When visualizing how my race at Ironman Cairns would unfold, I ran through a list of scenarios: different placements, different strategies, different physical responses. As a seasoned athlete, I know to be mentally prepared for the unforeseen mechanical or mistake. In all of my forecasting, however, it didn’t occur to me to visualize how my race would ultimately end: facedown on a bike path after blacking out 10 miles into the marathon.

Over my career, I’ve struggled when racing the heat and have learned how to respect my body’s response to higher temperatures and humidity. After cool, overcast days in the lead up, race day in Cairns was hotter and more humid than I expected. As the race unfolded, I raced with a respect for the conditions and my body: I stayed on top of my hydration and fueling and I moderated my effort. I did what I could to race intelligently. And yet I still ended up with heat stroke and a DNF next to my name.

It almost felt like a betrayal, a best friend ruthlessly letting me down in a time of need. After cultivating such a close relationship with my body, listening to subtle signs and needs, my brain suddenly and abruptly decided it was too hot to continue. A race that goes poorly due to inadequate fitness or preparation is disappointing, yet easier to understand. If I haven’t done the work needed to perform to my standards, I can simply blame myself. But my body stopping me from racing? That requires a level of acceptance about my own limitations.

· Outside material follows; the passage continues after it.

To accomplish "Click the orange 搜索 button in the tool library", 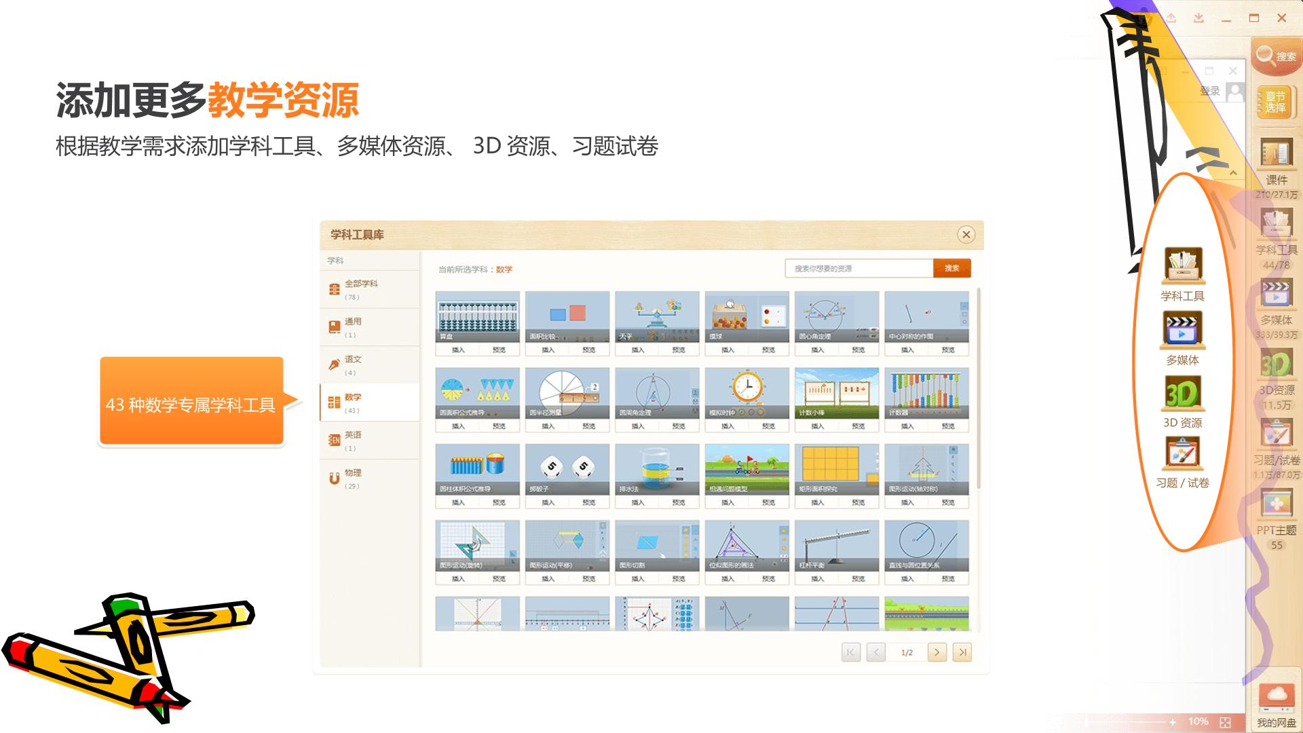I will coord(952,268).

As athletes, we operate under the assumption that we can control our bodies. We become lulled into a belief that if we eat the right foods, if we do the right training, if we rest enough, then our bodies will do what we ask of them. When you get an unexpected response, however, it’s a reminder that the power we exert over our bodies is ultimately limited. No matter how mentally tough we are or how strong we become, our bodies possess a fragility that we can’t always ignore.

Moving forward, am I worried that I will have heat stroke again? Absolutely. I’m heading to Ironman Frankfurt and a record-breaking heat wave is predicted for race day. Concern about the heat is a logical and rational response given my history. As my coach reminds me, however, my goal is to perform well again at the Ironman World Championship in Kona- a race known for taking place in extreme conditions. I can’t allow my concerns to give way to fear. I have to trust in my preparation and believe that I will perform without any issues. We can’t keep the unexpected from happening, but we can always control how we react when it does.